Mizuho Nita, PhD
Research/Extension Grape Pathologist
Virginia Tech
Winchester, Virginia, United States
Naoki Ooishi
Osaka Public University
Osaka, Osaka, Japan
Shuichi Ohno, Ph.D.
Professor
Osaka Metropolitan University
Osaka, Osaka, United States
Kazunori Hayashi, Ph.D.
Professor
Kyoto University
Kyoto, Kyoto, United States
An oomycete, Plasmopara viticola, can infect both the leaves and fruit of grapevines (Vitis spp.), potentially leading up to 75% crop loss. We periodically deployed grapevine cuttings (Vitis vinifera, 'Chardonnay') grown in greenhouses to monitor grape downy mildew development in field conditions. These cuttings were placed at four to five random locations near experimental vineyards in Winchester, VA, USA, during the 2022-2024 period, and they remained in place for two to seven days.
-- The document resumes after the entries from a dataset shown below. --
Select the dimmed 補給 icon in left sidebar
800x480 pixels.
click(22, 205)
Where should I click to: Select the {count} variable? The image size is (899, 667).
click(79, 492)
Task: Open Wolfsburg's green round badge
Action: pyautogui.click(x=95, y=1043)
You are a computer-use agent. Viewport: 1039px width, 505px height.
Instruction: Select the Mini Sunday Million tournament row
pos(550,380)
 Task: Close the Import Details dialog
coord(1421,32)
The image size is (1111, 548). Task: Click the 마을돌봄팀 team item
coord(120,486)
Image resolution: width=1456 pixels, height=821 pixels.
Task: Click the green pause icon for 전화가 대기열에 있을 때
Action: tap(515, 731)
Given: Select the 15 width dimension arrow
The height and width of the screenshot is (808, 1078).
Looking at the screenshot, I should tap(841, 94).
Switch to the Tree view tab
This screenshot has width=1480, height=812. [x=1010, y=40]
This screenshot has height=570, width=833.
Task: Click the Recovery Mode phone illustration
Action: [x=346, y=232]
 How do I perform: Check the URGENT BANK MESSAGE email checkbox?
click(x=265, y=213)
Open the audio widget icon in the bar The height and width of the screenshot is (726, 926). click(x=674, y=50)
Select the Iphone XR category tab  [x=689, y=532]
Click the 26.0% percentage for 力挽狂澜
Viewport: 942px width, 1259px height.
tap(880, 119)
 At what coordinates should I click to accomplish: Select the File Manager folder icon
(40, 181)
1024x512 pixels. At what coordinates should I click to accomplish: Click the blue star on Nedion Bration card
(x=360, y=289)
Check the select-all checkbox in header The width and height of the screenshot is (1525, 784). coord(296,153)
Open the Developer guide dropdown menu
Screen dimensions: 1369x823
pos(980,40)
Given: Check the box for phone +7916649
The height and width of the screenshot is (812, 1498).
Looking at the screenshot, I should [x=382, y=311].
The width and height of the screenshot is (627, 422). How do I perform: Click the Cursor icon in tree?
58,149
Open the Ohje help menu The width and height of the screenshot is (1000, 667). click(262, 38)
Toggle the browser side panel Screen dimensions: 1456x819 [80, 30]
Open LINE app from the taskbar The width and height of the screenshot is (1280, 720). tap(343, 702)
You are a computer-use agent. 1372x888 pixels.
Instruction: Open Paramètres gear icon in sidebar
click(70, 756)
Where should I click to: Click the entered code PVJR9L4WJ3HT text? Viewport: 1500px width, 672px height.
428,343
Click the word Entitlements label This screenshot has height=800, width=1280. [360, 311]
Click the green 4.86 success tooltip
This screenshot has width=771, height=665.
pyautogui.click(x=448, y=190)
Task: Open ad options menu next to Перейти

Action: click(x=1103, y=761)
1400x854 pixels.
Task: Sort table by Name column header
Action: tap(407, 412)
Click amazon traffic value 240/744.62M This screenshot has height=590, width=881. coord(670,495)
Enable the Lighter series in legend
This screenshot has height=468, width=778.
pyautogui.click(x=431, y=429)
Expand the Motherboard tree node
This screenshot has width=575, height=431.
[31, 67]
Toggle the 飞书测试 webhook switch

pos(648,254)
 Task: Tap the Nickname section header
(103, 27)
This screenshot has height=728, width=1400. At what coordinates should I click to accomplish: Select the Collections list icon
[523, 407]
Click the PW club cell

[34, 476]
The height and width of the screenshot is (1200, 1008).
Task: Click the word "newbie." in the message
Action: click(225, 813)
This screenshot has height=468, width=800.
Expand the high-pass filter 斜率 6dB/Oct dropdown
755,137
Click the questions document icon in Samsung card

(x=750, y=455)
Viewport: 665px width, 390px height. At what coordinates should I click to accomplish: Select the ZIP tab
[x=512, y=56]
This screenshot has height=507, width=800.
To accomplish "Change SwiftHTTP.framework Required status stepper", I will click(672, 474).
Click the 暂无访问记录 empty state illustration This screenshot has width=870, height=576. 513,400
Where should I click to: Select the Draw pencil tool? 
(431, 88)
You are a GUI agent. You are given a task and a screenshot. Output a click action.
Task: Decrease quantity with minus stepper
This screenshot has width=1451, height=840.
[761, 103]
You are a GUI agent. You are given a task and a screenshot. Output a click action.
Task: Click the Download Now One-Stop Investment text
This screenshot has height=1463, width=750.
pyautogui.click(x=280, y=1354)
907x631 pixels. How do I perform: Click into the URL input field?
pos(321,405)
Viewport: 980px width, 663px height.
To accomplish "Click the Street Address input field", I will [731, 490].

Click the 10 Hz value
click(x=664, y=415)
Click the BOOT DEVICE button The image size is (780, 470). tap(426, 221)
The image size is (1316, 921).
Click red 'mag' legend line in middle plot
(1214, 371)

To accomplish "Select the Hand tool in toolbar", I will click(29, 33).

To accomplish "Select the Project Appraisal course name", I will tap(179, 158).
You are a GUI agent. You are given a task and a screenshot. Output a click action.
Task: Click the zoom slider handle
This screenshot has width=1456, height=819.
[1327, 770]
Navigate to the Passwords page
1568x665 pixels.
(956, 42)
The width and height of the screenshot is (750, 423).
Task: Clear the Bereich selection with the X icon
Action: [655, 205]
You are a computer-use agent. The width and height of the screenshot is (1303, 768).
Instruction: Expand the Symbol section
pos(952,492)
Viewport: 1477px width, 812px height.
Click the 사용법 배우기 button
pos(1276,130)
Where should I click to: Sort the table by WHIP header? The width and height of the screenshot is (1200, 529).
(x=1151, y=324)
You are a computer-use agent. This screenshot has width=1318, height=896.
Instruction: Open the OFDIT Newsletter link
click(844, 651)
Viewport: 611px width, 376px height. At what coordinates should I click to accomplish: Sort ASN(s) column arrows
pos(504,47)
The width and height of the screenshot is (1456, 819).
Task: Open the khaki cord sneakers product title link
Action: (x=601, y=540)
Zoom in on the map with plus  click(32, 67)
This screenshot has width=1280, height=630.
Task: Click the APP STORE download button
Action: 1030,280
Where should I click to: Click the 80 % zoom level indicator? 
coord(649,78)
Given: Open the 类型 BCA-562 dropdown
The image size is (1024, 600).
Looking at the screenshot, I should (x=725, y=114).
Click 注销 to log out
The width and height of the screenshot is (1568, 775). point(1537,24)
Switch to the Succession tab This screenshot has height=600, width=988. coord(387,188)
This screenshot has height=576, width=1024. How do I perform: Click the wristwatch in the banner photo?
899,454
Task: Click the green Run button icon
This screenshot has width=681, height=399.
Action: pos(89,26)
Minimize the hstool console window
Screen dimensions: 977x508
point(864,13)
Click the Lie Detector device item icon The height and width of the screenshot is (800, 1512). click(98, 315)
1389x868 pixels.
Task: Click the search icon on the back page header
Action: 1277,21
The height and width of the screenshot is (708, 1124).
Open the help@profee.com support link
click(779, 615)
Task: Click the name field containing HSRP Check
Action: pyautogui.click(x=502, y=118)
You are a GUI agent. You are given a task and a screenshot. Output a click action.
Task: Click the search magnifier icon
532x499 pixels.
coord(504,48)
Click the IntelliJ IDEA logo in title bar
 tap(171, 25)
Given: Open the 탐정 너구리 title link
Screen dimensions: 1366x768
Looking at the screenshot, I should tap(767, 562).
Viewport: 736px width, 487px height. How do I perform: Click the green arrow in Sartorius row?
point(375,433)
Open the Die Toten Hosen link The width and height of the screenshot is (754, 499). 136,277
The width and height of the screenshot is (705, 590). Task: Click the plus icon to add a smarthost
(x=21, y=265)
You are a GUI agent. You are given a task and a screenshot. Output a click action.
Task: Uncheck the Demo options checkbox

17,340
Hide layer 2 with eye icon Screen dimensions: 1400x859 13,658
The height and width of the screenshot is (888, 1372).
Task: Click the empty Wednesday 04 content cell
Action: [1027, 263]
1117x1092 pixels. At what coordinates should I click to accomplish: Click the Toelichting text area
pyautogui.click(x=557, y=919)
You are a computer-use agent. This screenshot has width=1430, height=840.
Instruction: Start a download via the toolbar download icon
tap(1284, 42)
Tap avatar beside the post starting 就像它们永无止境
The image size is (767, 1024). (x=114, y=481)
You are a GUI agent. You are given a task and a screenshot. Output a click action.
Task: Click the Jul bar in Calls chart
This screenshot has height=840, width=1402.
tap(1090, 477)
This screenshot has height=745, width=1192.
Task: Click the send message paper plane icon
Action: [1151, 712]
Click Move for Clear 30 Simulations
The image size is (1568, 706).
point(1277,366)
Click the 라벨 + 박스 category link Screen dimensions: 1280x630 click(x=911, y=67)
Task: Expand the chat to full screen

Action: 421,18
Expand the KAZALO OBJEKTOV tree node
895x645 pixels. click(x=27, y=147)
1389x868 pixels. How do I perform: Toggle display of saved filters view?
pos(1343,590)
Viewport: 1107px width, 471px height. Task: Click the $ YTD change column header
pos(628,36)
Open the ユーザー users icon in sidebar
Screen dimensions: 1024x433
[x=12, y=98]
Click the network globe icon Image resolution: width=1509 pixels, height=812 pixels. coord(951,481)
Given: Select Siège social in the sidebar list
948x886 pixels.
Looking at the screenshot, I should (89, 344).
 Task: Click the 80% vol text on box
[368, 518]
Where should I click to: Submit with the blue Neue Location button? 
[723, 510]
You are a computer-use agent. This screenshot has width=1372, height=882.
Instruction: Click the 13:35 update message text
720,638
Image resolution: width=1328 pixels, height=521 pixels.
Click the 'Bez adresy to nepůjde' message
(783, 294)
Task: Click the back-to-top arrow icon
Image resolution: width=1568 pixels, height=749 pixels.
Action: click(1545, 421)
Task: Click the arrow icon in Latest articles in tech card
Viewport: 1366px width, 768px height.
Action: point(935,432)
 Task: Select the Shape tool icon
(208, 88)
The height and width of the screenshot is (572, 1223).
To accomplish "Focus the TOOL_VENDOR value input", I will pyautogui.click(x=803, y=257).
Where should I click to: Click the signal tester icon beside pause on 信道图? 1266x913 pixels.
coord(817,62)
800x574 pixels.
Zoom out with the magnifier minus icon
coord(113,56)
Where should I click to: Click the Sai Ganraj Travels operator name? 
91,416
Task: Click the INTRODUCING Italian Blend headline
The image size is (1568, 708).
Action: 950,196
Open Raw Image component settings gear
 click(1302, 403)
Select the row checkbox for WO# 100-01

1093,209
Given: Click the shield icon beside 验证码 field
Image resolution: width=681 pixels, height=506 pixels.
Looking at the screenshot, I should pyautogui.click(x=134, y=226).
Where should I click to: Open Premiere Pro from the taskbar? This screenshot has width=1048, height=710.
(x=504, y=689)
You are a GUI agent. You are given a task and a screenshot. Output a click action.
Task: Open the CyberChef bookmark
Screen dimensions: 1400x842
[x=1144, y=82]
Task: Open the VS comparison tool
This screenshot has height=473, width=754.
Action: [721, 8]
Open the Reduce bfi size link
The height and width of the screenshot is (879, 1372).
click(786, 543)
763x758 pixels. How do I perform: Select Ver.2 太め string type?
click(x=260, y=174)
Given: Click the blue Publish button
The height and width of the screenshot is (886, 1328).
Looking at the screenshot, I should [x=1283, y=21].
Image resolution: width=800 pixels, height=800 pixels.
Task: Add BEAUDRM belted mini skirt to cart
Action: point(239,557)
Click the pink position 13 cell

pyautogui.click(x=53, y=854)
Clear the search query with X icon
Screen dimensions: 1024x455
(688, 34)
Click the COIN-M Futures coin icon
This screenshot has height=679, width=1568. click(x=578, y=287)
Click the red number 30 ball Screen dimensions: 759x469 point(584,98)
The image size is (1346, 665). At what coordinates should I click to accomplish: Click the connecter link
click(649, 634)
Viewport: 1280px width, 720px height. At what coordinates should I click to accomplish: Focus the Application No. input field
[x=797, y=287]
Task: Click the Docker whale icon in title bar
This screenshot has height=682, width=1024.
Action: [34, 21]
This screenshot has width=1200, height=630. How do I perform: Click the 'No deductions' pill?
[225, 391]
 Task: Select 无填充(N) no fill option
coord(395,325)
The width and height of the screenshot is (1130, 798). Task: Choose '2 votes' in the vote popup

We returned the vines to greenhouses, kept them for two weeks, and then visually estimated disease incidence on ten leaves per vine. The deployments were repeated six to ten weeks per year. To explore the influence of environmental conditions on mean disease incidence, we employed a random forest machine learning approach (R ver. 4.3, package 'randomForest'). Hourly ambient weather data was obtained through OpenWeatherMap.org during deployment and seven days before the deployment date. We run it with 80% training and 20% test data with the mean incidence thresholds set to 10% to 40% in 10% increments. Preliminary results showed model accuracy around 0.80 to 0.81 and sensitivity ranging from 0.90 to 0.99. The results highlighted the effects of humidity, dew point, and temperature factors five to six days before the deployment date, wind factors four days before the date, and barometric pressure and temperature factors during the deployment period. We plan to investigate these influences further to gain deeper insights into the conditions conducive to grape downy mildew infection.